Real estate and construction companies around the world are taking more responsibility for the carbon footprints left by their buildings, and are even incorporating energy consumption into their strategies and risk assessments. But a recent survey of more than 400 businesses found many that still underestimate the value of energy efficiency and overestimate its costs.

 

Those are some of the key findings of a global survey of 423 senior executives from four sectors: residential real estate (which is the primary business of 37% of those polled), building construction (31%), commercial real estate (24%), and industrial real estate (9%). The respondents were evenly split among the United States, Europe, India, and China, and more than half generates annual revenues of $500 million or more.

 

The Economist Intelligence Unit conducted the survey on behalf of the Global Buildings Performance Network (GBPN), a partnership organization that disseminates knowledge about building energy efficiency and performance. Its findings were released last week.

 

Real estate development and construction account for anywhere from 30% to 40% of the world’s carbon emissions. GBPN advocates an 80% reduction in energy consumption from buildings by 2020. But that can happen, it says, only if real estate and construction companies, as well as lawmakers, are willing to take a “deep path” that optimizes technologies and codes.Climate change targets will be nearly impossible to reach without industry’s full participation,” the survey’s authors state. “The real estate and construction sectors can play a critical role in shaping energy.”

A majority companies say they are already taking steps toward greater building efficiency. Nearly three fifths are replacing inefficient lighting, half are improving their HVAC systems, and more than one third are investing in “smart” systems. Somewhat surprisingly, three-quarters of executives surveyed agree that energy -efficiency legislation in their countries benefits the buildings sector.

 

The survey’s authors found that 69% of the respondents’ companies use energy efficiency as a risk management tool. More Europeans (38%) deliberately exceed government standards, compared with only 23% in other regions. Most companies—71%—are investing more in energy efficiency for new buildings rather than retrofits. Energy is also a major factor in investment decisions for 72% of those who rate their company as outperforming its competitors, compared with 56% of all other respondents.

However, the biggest obstacles to investing in energy efficiency include the lack of market demand for it (say 37% of respondents), the perception that energy efficiency doesn’t add value to a building (28%), and that there’s no compelling business reason to include it (25%). Indeed, only 31% of the executives polled say they audit their product’s energy use.

 

Insufficient government incentives, lack of government emphasis on energy-efficient policies, and the lack of regulatory enforcement were cited as policy barriers to energy efficiency in their buildings.

 

Energy efficiency and environmentalism are not as embedded in the business models of American companies as they seem to be in businesses in other countries.

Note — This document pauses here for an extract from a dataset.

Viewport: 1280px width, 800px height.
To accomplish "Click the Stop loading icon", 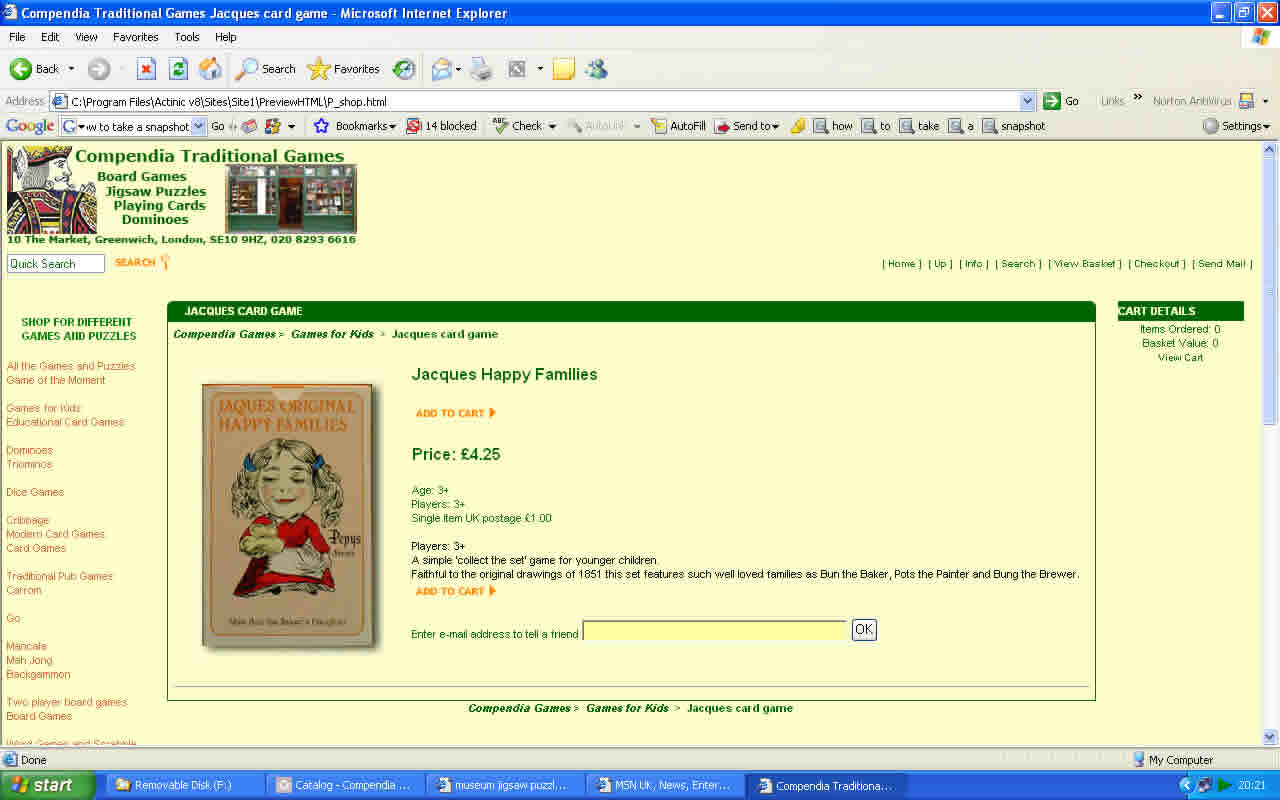I will [146, 69].
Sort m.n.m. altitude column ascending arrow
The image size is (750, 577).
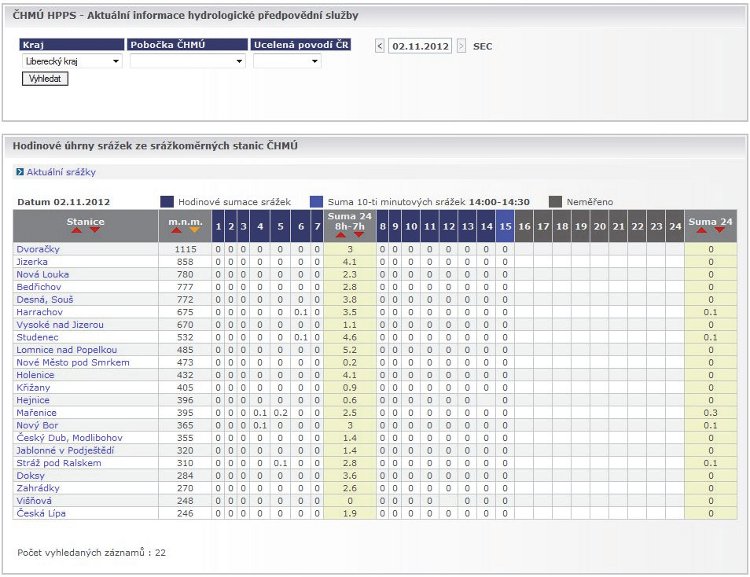tap(176, 230)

Only 60% of real estate and construction businesses in the United States see reducing carbon emissions as being their responsibility, whereas at least 83% of executives polled in Europe, China, and India agree that business has an important role in that reduction.

“The U.S. is also an outlier with regard to taking responsibility for its vast emissions to date,” says the survey. “Only 30% of [American] respondents believe that developed markets should contribute more to addressing climate change than the poorer developing economies. Respondents from Europe, India, and China are more evenly divided: 50-55% acknowledge that developed countries should contribute more.”

These responses seem to relate to the relative cost of energy in the respondents’ countries. Nearly two-fifths of executives in the U.S. identify “cheap energy costs” as their biggest challenge to investing in energy efficiency, compared to the global average of 20%, and 13% among non-U.S. respondents.

There’s a disconnect as well between what some real estate and construction companies believe energy costs and what those costs actually are. Heating and cooling typically account for between 20% and 60% of total energy use in a building, depending on its efficiency. Yet one third of respondents thought heating and cooling cost less than 20%.

Two-thirds of respondents also assert that energy-efficient buildings cost 15% or more to build than a standard structure; 18% of the executives polled estimate the difference at more than 25%. The actual cost varies by building type, climate, and expertise, “but should fall between 5% and 15%,” the survey’s authors state.

The survey concludes on a positive note, acknowledging that the real estate and construction sectors “have come a long way in their approach to energy efficiency.” Yet both the private sector and policymakers “can do much more.” 

John Caulfield is senior editor for Builder magazine.